De prijszetting sluit uiteraard aan bij de algemeen-economische analyse van de prijsvorming, maar verder wordt rekening gehouden met andere delen van commercieel beleid, de fase van de levenscyclus van een produkt, de feitelijke en potentiële concurrentie enz. In het prijsbeleid komen de interne bedrijfseconomische situatie (kostenstructuur) en de externe commercieel-economische situatie (marktontwikkelingen) samen. De onderneming kan bewust niet naar maximale winst streven, maar b.v. een bepaald rendement van het vermogen of een bepaald marktaandeel trachten te bereiken. Ook wordt wel een prijspolitiek toegepast, gericht op een snelle verovering van een belangrijk onderdeel van de markt (penetratiepolitiek), waarbij de prijs op een relatief laag niveau wordt gesteld om snel van een grote afzet verzekerd te zijn, maar ook toetreding van potentiële concurrenten kan worden ontmoedigd. Soms kan een afroompolitiek worden waargenomen, waarbij juist in het begin bij de introductie een relatief hoge prijs wordt vastgesteld, die, nadat een betrekkelijk kleine groep consumenten, die zich deze prijs kan permitteren, verzadigd is, verlaagd wordt (prijsdiscriminatie). Ook kortingen zijn een instrument in het kader van het prijs-en distributiebeleid.

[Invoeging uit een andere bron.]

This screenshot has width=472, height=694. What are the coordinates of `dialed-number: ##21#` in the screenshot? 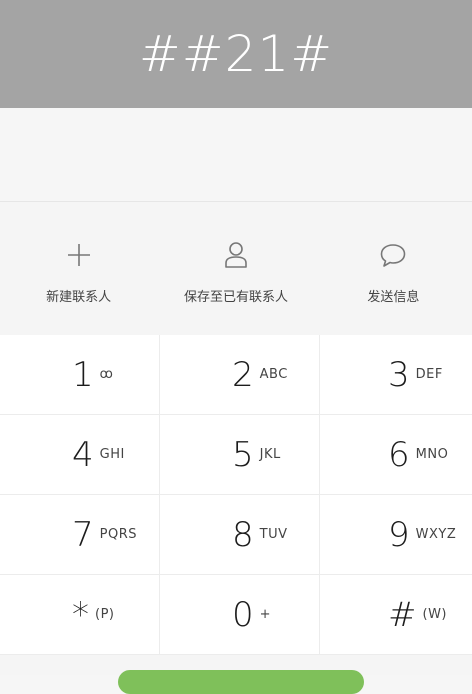 It's located at (236, 54).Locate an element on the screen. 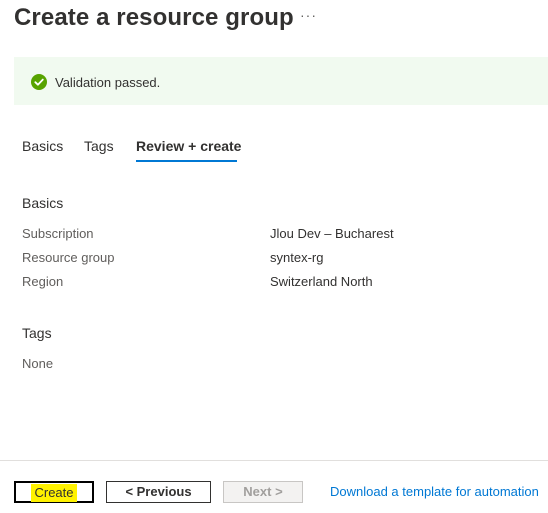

Van belang zijn tenslotte ook de psychologische aspecten van de prijsstelling. Consumenten denken vaak dat een hoge prijs een garantie is voor betere kwaliteit. De prijs fungeert dan tevens, al dan niet terecht, als kwaliteitsindicator; in andere gevallen fungeert een hoge prijs als statussymbool. Dergelijke facetten zijn vooral van belang in het kader van het reclamebeleid.

LITT. P.J.Verdornm, Het commercieel beleid bij verkoop en inkoop (1964); A.Heertje, Inl. tot de commerciële economie (1968); I.van der Zijpp, De verkoopprognose als grondslag voor de ondernemingsplanning op lange termijn (1971); H.J. Kuhlmeijer, Commerciële beleidsvorming (2e dr. 1976).